=== DATA FOR PROCESSING ===
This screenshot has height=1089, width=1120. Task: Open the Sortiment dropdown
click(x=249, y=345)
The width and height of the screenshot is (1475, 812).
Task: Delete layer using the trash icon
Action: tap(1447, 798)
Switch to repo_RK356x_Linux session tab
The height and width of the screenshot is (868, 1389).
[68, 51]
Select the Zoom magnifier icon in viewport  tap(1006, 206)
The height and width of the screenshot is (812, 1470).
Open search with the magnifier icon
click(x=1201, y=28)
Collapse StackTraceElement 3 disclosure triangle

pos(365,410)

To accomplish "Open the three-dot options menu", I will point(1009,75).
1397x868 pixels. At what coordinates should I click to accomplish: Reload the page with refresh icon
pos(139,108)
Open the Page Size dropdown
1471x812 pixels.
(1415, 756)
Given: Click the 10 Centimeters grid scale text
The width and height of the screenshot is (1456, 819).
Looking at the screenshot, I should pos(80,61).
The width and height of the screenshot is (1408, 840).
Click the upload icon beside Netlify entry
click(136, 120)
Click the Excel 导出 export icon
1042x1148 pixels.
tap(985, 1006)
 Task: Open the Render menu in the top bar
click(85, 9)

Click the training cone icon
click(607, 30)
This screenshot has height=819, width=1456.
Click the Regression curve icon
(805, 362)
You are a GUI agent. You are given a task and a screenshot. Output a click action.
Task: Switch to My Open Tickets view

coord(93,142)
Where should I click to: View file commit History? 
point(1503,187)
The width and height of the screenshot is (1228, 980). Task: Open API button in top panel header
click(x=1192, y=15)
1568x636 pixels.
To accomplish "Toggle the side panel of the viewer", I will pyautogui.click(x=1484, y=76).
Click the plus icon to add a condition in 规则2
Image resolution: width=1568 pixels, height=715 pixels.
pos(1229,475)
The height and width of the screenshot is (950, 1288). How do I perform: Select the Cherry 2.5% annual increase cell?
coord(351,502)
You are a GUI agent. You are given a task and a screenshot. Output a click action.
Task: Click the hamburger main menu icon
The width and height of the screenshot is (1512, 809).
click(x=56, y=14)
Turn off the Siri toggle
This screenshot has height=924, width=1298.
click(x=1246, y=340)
===
EXERCISE AIM: Your task is to transcribe each record faithfully and in full.

OUTPUT FOR THIS EXERCISE:
This screenshot has height=1089, width=1120. Task: Open the Sortiment dropdown
click(x=249, y=345)
The width and height of the screenshot is (1475, 812).
Task: Delete layer using the trash icon
Action: tap(1447, 798)
Switch to repo_RK356x_Linux session tab
The height and width of the screenshot is (868, 1389).
[68, 51]
Select the Zoom magnifier icon in viewport  tap(1006, 206)
The height and width of the screenshot is (812, 1470).
Open search with the magnifier icon
click(x=1201, y=28)
Collapse StackTraceElement 3 disclosure triangle

pos(365,410)

To accomplish "Open the three-dot options menu", I will point(1009,75).
1397x868 pixels. At what coordinates should I click to accomplish: Reload the page with refresh icon
pos(139,108)
Open the Page Size dropdown
1471x812 pixels.
(1415, 756)
Given: Click the 10 Centimeters grid scale text
The width and height of the screenshot is (1456, 819).
Looking at the screenshot, I should pos(80,61).
The width and height of the screenshot is (1408, 840).
Click the upload icon beside Netlify entry
click(136, 120)
Click the Excel 导出 export icon
1042x1148 pixels.
tap(985, 1006)
 Task: Open the Render menu in the top bar
click(85, 9)

Click the training cone icon
click(607, 30)
This screenshot has height=819, width=1456.
Click the Regression curve icon
(805, 362)
You are a GUI agent. You are given a task and a screenshot. Output a click action.
Task: Switch to My Open Tickets view

coord(93,142)
Where should I click to: View file commit History? 
point(1503,187)
The width and height of the screenshot is (1228, 980). Task: Open API button in top panel header
click(x=1192, y=15)
1568x636 pixels.
To accomplish "Toggle the side panel of the viewer", I will pyautogui.click(x=1484, y=76).
Click the plus icon to add a condition in 规则2
Image resolution: width=1568 pixels, height=715 pixels.
pos(1229,475)
The height and width of the screenshot is (950, 1288). How do I perform: Select the Cherry 2.5% annual increase cell?
coord(351,502)
You are a GUI agent. You are given a task and a screenshot. Output a click action.
Task: Click the hamburger main menu icon
The width and height of the screenshot is (1512, 809).
click(x=56, y=14)
Turn off the Siri toggle
This screenshot has height=924, width=1298.
click(x=1246, y=340)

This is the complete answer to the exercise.